Find the lines below in which the string "задняя" occurs. Copy each one.

Top of EXTRACTED RECORDS

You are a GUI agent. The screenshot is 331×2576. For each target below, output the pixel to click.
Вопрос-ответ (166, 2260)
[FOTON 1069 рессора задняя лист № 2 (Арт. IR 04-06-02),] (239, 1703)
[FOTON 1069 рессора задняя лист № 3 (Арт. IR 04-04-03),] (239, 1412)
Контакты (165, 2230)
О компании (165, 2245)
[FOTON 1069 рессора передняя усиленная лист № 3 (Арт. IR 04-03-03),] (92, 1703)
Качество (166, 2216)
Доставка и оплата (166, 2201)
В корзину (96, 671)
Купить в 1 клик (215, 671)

Bottom of EXTRACTED RECORDS

* [PROBLEM SOLUTION]:
[FOTON 1069 рессора задняя лист № 2 (Арт. IR 04-06-02),] (239, 1703)
[FOTON 1069 рессора задняя лист № 3 (Арт. IR 04-04-03),] (239, 1412)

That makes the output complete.